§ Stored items
◆ ◆ ◆ ◆ ◆
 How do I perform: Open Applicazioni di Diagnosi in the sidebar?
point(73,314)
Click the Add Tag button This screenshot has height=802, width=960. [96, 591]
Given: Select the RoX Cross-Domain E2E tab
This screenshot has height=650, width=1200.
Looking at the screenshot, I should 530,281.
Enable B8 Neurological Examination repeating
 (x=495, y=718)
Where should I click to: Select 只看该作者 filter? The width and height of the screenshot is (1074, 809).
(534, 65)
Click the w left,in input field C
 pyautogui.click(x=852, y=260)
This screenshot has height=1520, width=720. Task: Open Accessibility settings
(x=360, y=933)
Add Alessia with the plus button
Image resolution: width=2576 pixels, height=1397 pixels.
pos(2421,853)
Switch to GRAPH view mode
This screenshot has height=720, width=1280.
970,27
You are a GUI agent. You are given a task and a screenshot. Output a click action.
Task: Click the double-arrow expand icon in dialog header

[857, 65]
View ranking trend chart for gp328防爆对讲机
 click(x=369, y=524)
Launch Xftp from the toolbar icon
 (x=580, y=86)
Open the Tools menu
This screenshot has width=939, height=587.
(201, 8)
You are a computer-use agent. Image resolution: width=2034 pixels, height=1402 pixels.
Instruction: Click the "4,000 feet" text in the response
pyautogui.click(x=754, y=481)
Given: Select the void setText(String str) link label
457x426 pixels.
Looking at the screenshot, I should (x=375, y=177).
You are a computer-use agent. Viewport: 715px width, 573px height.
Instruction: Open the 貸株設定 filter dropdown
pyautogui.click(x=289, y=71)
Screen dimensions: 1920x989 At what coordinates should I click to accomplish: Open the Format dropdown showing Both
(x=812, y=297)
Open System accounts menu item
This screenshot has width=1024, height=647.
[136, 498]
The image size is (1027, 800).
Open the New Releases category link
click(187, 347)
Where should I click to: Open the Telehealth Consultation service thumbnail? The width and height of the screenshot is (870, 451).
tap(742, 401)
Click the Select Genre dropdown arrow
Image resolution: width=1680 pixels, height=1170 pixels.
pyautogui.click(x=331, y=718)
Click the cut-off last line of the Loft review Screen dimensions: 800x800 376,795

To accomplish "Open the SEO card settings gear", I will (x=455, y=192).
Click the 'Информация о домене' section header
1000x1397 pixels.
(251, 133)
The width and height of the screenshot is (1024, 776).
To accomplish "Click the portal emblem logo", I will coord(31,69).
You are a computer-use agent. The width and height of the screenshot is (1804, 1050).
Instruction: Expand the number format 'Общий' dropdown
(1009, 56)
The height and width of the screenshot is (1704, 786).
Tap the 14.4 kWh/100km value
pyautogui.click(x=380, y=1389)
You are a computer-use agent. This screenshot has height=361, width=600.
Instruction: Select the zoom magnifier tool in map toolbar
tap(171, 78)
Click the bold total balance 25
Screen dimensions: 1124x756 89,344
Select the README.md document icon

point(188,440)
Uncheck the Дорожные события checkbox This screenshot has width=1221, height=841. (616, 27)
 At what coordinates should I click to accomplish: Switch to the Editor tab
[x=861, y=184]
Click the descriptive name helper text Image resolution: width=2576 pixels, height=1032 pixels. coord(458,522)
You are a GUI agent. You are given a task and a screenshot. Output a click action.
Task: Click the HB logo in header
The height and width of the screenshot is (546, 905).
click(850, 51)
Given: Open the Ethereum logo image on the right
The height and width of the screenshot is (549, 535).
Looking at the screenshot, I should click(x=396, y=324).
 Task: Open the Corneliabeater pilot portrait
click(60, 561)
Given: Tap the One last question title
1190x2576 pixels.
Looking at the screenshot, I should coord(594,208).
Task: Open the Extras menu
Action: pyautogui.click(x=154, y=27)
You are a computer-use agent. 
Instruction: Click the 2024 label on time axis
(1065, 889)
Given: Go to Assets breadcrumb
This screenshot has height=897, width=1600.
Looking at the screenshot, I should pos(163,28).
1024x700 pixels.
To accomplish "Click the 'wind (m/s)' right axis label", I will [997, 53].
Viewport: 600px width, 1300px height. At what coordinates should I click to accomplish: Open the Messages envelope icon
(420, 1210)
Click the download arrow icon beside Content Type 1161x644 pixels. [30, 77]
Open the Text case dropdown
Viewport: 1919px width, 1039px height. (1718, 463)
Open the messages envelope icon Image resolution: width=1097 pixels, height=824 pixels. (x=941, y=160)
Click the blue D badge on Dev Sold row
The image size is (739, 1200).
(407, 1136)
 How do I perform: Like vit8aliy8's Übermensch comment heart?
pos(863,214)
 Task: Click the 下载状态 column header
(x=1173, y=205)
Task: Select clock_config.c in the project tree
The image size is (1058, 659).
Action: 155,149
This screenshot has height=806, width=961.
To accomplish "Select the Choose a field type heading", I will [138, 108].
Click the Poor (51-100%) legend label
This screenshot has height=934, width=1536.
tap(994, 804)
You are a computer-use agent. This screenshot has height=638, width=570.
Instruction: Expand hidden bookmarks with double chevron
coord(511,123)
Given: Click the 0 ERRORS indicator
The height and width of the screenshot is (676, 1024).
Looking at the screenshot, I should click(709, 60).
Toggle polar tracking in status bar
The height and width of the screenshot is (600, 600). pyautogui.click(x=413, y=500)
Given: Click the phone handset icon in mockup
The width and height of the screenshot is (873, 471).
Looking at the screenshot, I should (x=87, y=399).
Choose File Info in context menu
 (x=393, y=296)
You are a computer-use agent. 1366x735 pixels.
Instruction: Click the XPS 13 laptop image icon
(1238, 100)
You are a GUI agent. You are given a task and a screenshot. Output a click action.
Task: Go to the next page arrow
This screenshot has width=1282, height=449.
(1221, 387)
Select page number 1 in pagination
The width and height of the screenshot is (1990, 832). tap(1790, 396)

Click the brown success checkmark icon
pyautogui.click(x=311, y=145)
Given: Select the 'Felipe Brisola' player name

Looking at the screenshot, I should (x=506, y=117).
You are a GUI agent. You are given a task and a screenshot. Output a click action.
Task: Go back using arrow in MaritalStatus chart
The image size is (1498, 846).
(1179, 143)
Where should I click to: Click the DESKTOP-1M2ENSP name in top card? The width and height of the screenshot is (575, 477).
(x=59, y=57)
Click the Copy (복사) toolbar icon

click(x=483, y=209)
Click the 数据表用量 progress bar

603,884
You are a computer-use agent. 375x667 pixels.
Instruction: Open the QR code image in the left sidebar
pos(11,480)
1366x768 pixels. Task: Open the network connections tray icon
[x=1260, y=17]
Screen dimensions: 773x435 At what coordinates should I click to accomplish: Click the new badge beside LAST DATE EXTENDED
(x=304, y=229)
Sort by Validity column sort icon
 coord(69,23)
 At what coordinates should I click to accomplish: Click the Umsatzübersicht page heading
◆ ◆ ◆ ◆ ◆
§ Description of the task
In the records, find every line that has the string "will" and copy it.

§ Solution for this exercise
To accomplish "Open the SEO card settings gear", I will (x=455, y=192).
To accomplish "Click the portal emblem logo", I will coord(31,69).
To accomplish "Click the 'wind (m/s)' right axis label", I will [997, 53].
To accomplish "Select the Choose a field type heading", I will [138, 108].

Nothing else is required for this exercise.